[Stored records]

::::

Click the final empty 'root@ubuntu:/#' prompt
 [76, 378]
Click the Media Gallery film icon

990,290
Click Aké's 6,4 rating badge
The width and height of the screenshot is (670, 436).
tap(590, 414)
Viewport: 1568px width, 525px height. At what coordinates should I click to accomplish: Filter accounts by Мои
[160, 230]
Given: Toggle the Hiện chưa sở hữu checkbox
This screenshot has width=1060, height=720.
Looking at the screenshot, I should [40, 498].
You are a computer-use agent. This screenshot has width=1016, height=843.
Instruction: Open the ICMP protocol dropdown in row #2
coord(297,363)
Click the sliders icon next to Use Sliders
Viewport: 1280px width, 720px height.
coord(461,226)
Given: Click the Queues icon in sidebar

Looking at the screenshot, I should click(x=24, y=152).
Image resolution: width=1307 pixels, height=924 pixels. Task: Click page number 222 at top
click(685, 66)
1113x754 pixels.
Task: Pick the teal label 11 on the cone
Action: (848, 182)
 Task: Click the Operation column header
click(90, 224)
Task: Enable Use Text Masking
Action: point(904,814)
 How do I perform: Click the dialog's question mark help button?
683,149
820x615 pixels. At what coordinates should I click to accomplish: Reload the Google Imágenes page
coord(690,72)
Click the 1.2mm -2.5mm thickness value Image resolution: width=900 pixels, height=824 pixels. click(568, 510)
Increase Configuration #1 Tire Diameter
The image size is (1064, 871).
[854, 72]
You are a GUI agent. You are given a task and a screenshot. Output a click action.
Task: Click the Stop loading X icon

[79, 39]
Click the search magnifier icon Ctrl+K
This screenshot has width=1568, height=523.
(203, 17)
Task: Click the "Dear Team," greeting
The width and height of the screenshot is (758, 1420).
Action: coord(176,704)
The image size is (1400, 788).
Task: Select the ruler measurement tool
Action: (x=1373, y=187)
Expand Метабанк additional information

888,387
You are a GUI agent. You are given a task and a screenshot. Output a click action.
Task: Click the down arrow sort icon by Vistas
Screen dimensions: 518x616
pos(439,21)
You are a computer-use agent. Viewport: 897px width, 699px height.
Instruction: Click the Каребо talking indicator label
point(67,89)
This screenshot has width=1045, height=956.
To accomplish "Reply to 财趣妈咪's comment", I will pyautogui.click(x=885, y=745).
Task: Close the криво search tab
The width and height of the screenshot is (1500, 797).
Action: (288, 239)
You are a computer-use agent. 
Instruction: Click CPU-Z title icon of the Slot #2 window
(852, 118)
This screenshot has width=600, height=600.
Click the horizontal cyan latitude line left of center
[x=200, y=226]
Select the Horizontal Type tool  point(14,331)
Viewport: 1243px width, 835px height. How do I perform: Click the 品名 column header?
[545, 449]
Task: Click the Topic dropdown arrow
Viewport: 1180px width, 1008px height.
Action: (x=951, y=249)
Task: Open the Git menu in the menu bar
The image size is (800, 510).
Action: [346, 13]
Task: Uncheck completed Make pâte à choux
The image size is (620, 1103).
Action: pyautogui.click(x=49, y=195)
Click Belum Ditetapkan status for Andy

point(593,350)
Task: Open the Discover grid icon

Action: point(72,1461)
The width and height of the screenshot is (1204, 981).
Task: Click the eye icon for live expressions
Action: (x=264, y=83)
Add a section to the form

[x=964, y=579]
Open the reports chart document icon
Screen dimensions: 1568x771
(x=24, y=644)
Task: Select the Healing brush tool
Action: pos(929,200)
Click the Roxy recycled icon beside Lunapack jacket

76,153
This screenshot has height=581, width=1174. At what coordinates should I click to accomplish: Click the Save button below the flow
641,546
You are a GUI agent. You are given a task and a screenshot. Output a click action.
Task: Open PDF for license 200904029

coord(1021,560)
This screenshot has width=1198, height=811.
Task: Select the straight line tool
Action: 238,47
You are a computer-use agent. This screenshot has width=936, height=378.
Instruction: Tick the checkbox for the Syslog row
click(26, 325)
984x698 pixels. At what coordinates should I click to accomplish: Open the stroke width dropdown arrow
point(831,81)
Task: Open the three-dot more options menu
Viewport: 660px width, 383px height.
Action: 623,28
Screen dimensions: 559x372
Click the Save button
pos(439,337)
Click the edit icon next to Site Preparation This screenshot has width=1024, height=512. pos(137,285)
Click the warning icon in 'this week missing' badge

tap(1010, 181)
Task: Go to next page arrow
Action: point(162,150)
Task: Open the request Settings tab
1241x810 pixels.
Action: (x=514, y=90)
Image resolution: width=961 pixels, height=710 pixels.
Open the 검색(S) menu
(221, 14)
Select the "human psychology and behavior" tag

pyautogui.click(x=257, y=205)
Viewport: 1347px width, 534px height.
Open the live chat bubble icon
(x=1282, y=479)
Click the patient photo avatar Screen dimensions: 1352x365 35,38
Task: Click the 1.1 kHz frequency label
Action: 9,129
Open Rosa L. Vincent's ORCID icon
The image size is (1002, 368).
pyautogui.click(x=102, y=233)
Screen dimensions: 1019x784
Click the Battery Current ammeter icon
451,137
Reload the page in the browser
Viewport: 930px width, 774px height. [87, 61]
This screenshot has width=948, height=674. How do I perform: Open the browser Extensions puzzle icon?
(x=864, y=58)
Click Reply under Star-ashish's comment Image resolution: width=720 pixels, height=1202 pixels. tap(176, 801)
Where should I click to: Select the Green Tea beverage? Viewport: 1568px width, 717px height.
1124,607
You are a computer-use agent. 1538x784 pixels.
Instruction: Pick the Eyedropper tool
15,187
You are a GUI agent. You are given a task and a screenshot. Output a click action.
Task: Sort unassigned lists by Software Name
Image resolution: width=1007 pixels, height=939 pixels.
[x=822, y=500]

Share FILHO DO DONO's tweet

::::

* TASK INSTRUCTIONS *
Return exactly what appears in the records from the line with "Viewport: 1347px width, 534px height." through the final line, and nothing else.

* RESULT OF THE EXERCISE *
Viewport: 1347px width, 534px height.
Open the live chat bubble icon
(x=1282, y=479)
Click the patient photo avatar Screen dimensions: 1352x365 35,38
Task: Click the 1.1 kHz frequency label
Action: 9,129
Open Rosa L. Vincent's ORCID icon
The image size is (1002, 368).
pyautogui.click(x=102, y=233)
Screen dimensions: 1019x784
Click the Battery Current ammeter icon
451,137
Reload the page in the browser
Viewport: 930px width, 774px height. [87, 61]
This screenshot has width=948, height=674. How do I perform: Open the browser Extensions puzzle icon?
(x=864, y=58)
Click Reply under Star-ashish's comment Image resolution: width=720 pixels, height=1202 pixels. tap(176, 801)
Where should I click to: Select the Green Tea beverage? Viewport: 1568px width, 717px height.
1124,607
You are a computer-use agent. 1538x784 pixels.
Instruction: Pick the Eyedropper tool
15,187
You are a GUI agent. You are given a task and a screenshot. Output a click action.
Task: Sort unassigned lists by Software Name
Image resolution: width=1007 pixels, height=939 pixels.
[x=822, y=500]

Share FILHO DO DONO's tweet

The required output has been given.